We asked bankers, industry experts and solution providers to give us their thoughts, as seven others did for BAI’s October executive report, “Evolution of the Branch.” So what’s possibly in store? You don’t even have to open an account to find out.
Drawing the line on teller lines
With increasing numbers of ATMs and remote tellers, teller lines will be dramatically reduced if not eliminated, particularly if account-opening procedures can be adequately fulfilled remotely. But branch locations with meeting space will continue to be integral to banking, as having a place to meet and conduct business is necessary to communicate about banking services – and to be compliant with regulations requiring banks to know their customer.

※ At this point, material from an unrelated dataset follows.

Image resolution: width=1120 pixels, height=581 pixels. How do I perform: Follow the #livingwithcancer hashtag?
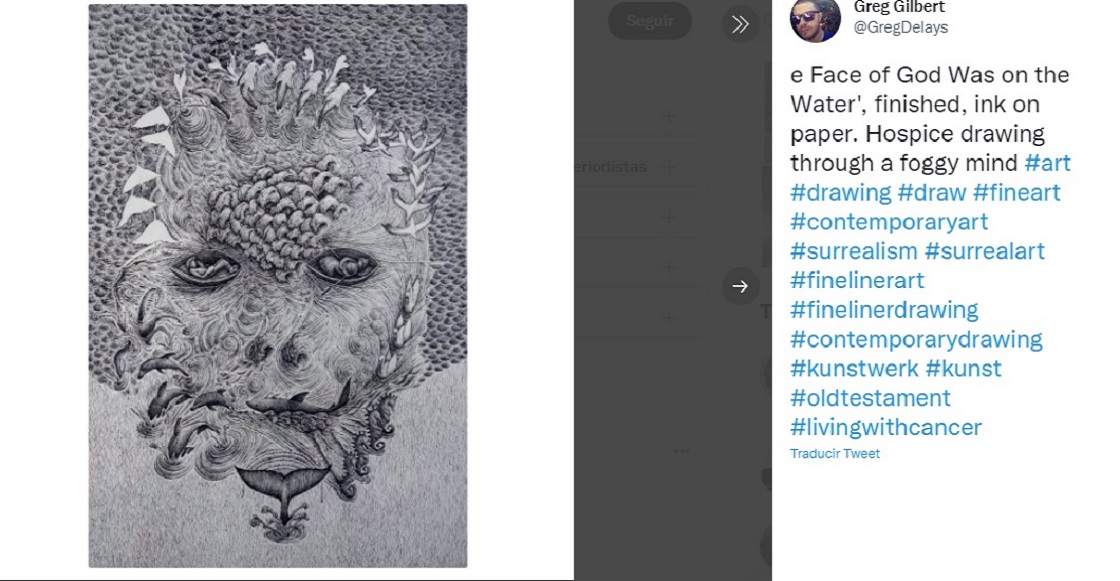tap(886, 428)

Roughly 30 percent of branches will not only have kiosks and video machines, but user-friendly versions of virtual reality capable machines where customers can get advice, feeling like they are interacting with a human in 3D. Some won’t be staffed by humans; machines will enable customers to perform transactions and also apply for loans, or input the necessary documents to complete loan applications. Customers at these kiosks could talk with bankers offsite, or interact with a 3D avatar. Another 30 percent might be scaled down, branches located within small storefronts and kiosks inside shopping malls. The remaining 40 percent will likely be traditional branches, but in alternate formats. One format would be largely advisory targeted at affluent customers, with much more personal human-to-human interaction. There will also be traditional branches located in heavy foot traffic locations.
The branch of the future will be akin to the USS Enterprise consoles from “Star Trek,” where data based on intelligence and self-learning capabilities will be delivered automatically on a consistent basis. Customers will be flooded with data and in-depth analytics conducted by robotic advisors, which will take into account historical facts and past trends and ultimately assist in helping individuals make smarter investments. Holograms are already adopted by some banks to provide customers with a virtual advisor; a trend that will only increase in the future.

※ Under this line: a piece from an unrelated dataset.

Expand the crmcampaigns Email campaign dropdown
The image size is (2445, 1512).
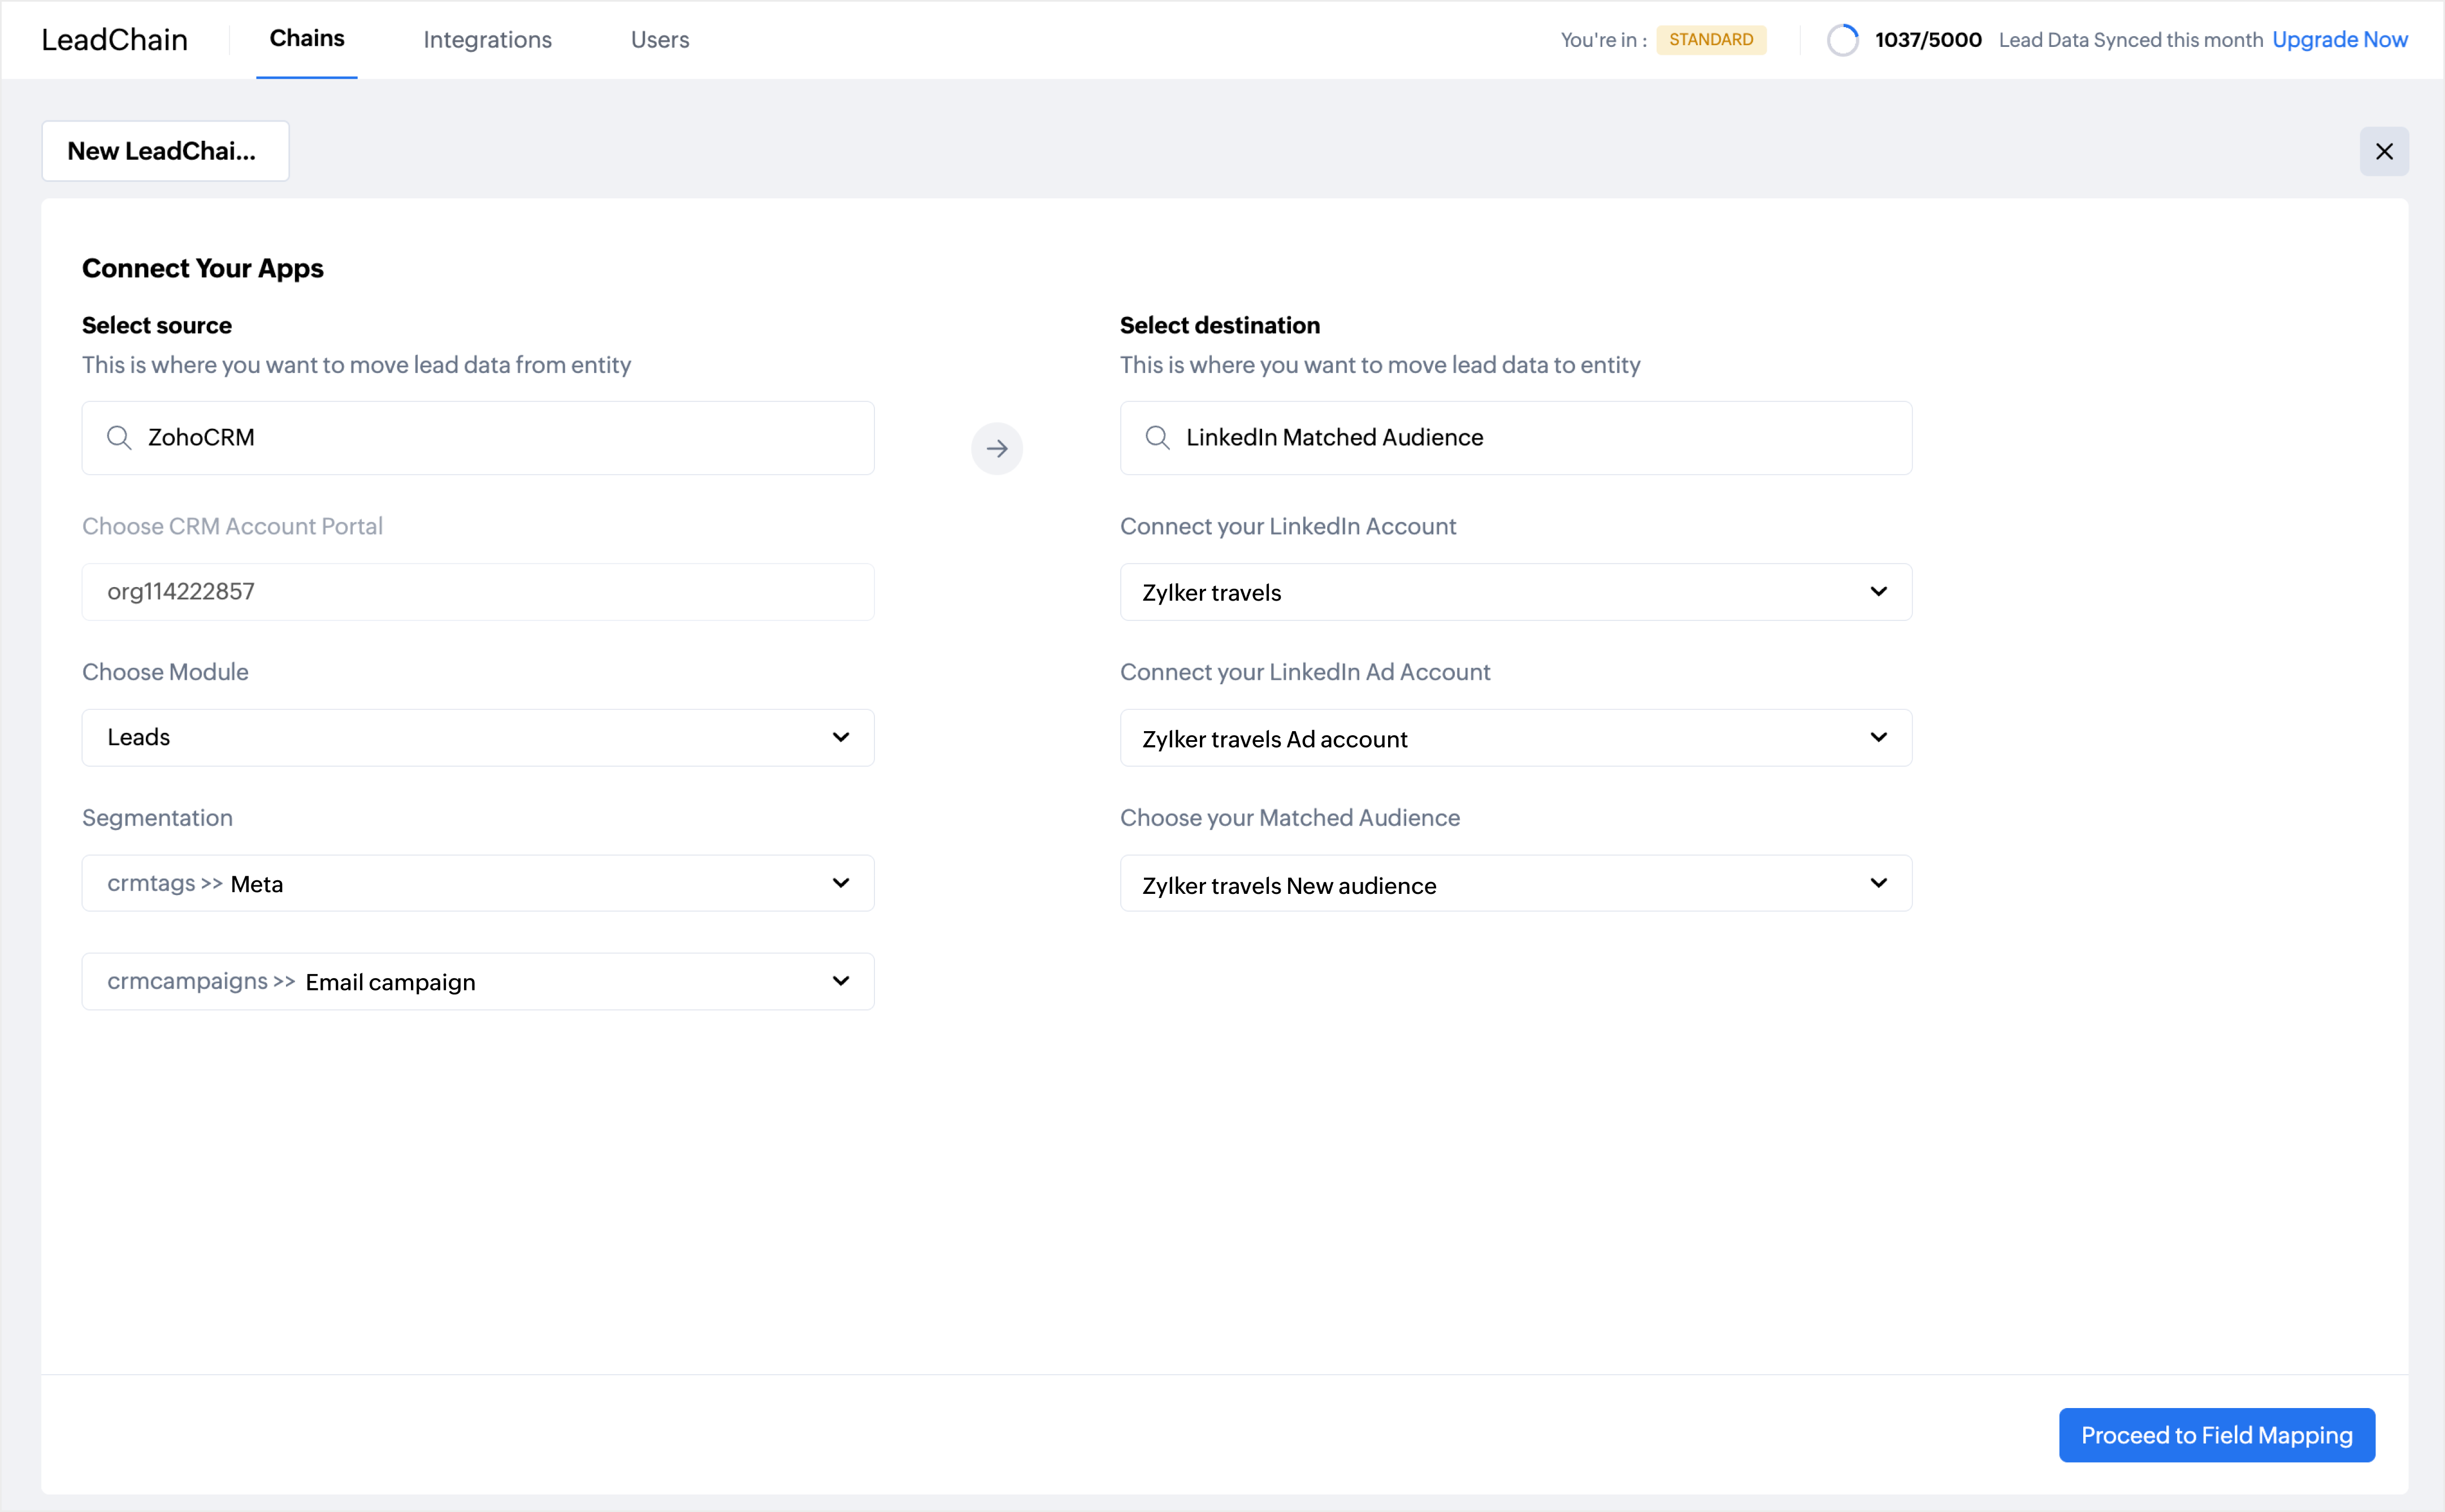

In a decade, banking customers will want to pre-arrange branch interactions and banks will be in a position to enable this scheduling. This could be at standard bank location, or even a small location with only a video connection to a personal banker. At the same time, most banks will maintain larger branch footprints that will showcase their products and technology, becoming a magnet for new customer acquisition. In these larger branches, we can expect to see greeters with the ability to determine a customer’s identity using intelligent device-based beacon capabilities.

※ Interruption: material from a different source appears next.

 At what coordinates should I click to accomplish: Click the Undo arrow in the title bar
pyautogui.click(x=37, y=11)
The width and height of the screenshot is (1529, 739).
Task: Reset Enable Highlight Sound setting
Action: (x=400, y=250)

We’ll continue to see a reduction in people coming to branches to get help with transactions and opening accounts, while seeing an increase in people coming to branches for advice and financial coaching sessions. Therefore, there will be a more proactive versus reactive approach by the bank to generate foot traffic. And with the advent of mobile tools and the ability to work anywhere, bankers will become much more flexible in how they meet their customers’ demands. They’ll be able to meet their clients at coffee shops, their homes, their places of business and over video.
Services only offered at the branch will also be available anywhere via cloud-based solutions. This will enable bankers to get out into the community to build relationships, advise clients and close more deals. Processes such as getting a loan will actually become more transparent, faster and seamless across channels. Speed is also going to be a key attribute to banks in the future. One of the ways we’ll likely see this is in continued innovations around faster identification of customers – combined with workflows that can take the information and move the process along more efficiently.
Technologies and programs will give bank employees better, faster information, and help them deliver superior face-to-face sales and service experiences to customers. That will be more important than ever. Meanwhile, branches will continue to have paramount importance for new account openings, loan production, problem resolution and small business customers. There may be uncertainty about exactly what the branch of the future will look like. But there is no uncertainty that branches will play an important role long into our futures.